Jeffrey Gundlach, Chief Executive Officer, DoubleLine Capital LP., speaks at the Sohn Investment Conference in New York City, U.S. May 4, 2016. REUTERS/Brendan McDermid·Reuters

By Jennifer Ablan

NEW YORK (Reuters) - If the U.S. healthcare legislation overhaul is not passed, or is postponed, it will put "a lot of doubt" on the "Trump trades," which include higher U.S. equities and bond yields, DoubleLine Capital Chief Executive Jeffrey Gundlach said on Wednesday.

"Surveys show that people believe the (Obamacare) repeal is the most likely part of Trump’s agenda to be passed," Gundlach, who oversees more than $101 billion in assets at DoubleLine, told Reuters. "So if you can’t pass the repeal, everything else is in doubt for sure."

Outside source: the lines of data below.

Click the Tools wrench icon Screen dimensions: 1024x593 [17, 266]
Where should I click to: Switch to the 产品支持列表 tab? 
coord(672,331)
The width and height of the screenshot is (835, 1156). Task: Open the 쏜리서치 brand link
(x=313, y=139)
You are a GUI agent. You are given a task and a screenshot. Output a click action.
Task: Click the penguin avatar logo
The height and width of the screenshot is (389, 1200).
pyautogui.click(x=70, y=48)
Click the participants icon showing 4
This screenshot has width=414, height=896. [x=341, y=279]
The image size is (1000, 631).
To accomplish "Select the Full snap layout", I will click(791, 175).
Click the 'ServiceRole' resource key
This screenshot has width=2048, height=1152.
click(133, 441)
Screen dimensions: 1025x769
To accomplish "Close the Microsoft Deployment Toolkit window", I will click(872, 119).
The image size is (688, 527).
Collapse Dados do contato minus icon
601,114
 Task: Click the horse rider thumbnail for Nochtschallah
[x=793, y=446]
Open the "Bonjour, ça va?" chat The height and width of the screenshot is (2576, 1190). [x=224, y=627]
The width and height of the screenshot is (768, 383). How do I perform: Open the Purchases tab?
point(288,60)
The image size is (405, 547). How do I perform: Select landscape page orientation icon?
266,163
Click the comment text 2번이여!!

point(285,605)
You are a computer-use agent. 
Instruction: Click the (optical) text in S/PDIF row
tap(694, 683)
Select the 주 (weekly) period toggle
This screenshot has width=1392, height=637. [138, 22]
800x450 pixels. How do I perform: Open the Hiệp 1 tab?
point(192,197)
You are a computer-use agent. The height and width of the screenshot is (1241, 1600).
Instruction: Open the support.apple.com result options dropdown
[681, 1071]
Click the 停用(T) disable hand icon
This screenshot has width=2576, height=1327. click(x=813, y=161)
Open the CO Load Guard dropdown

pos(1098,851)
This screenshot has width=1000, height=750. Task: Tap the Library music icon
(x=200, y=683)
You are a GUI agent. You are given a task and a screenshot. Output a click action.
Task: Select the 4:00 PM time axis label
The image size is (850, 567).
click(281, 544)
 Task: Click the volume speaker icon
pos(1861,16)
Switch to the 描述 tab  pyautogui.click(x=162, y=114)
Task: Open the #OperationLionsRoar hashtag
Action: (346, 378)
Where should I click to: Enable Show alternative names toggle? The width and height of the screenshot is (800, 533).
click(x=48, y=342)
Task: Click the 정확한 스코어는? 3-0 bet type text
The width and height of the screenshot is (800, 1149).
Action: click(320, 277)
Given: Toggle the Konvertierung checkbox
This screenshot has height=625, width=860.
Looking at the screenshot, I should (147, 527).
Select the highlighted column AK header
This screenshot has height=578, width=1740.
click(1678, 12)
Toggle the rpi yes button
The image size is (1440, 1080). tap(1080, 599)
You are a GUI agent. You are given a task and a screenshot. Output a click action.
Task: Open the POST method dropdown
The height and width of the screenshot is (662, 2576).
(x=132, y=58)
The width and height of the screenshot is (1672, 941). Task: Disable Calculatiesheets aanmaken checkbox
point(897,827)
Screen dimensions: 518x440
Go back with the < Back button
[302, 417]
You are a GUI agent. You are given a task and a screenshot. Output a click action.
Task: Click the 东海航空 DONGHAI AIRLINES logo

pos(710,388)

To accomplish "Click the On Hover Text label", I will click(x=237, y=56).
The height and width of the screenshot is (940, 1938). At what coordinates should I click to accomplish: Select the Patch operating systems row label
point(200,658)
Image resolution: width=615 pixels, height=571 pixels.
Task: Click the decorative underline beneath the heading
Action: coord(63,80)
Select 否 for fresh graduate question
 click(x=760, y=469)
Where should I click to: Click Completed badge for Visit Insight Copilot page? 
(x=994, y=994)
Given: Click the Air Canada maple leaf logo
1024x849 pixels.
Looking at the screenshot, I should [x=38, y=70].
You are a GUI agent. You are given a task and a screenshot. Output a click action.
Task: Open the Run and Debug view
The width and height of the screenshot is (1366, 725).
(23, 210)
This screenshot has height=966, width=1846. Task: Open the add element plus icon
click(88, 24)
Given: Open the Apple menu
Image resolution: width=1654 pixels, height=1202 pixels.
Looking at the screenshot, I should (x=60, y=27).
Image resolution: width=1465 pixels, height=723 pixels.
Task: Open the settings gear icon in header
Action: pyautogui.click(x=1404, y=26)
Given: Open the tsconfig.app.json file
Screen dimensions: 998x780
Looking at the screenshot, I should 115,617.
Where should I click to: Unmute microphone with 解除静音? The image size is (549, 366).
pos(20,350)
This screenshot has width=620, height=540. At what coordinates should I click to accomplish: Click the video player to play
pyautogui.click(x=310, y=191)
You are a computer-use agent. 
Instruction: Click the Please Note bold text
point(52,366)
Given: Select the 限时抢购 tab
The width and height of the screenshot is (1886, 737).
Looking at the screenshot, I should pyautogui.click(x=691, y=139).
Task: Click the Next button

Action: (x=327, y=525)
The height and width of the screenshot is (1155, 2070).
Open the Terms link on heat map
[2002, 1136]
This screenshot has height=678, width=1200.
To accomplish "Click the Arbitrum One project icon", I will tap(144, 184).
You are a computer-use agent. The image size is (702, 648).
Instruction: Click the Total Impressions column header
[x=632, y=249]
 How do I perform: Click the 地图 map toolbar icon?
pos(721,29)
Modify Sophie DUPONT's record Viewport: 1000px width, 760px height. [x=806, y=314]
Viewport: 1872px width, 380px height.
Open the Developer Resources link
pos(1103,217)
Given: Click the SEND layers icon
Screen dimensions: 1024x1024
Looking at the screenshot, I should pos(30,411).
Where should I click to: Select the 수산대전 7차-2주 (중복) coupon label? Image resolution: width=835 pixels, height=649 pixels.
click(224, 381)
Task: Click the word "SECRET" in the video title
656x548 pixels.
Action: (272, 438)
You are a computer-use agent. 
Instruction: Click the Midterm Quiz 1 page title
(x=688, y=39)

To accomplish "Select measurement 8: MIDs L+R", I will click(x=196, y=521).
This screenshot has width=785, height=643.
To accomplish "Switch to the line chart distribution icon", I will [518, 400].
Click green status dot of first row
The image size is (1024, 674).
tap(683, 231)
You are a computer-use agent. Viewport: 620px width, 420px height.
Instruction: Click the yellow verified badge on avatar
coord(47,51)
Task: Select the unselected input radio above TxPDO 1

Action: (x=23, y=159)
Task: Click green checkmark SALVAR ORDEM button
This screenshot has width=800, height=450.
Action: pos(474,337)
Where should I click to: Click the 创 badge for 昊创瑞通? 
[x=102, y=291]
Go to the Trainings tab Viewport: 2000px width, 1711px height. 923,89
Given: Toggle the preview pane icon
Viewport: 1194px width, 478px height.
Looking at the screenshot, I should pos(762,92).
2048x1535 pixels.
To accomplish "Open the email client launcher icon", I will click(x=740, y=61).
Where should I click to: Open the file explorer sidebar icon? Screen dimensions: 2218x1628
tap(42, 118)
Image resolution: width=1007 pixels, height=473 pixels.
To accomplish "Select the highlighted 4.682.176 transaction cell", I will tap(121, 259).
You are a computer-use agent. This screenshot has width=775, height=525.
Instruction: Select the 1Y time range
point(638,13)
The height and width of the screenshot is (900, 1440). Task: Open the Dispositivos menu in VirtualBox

Investors have been bracing for Thursday's floor vote scheduled in the U.S. House of Representatives, with safe-haven securities including Treasuries and gold seeing price gains on Wednesday. Trump and Republican congressional leaders appeared on Wednesday to be losing the battle to get enough support to pass the Obamacare rollback bill.

Gundlach repeated his recommendation that investors would do better selling U.S. equities into any kind of stock rally and diversifying into emerging markets. He noted that the iShares MSCI Emerging Markets ETF (EEM.P) has outperformed the Standard & Poor's Index by over 4 percentage points since early March.

Gundlach, who is known on Wall Street as the Bond King, said Tuesday's stock-market slump illustrated how "investors are questioning whether the pro-growth U.S. policies are really going to happen."

In early March, Gundlach said on his investor webcast that he expected a minor yield high on Treasuries, and then a rally. The benchmark 10-year U.S. Treasury note currently trades around 2.40 percent, down from 2.60 percent in mid-March.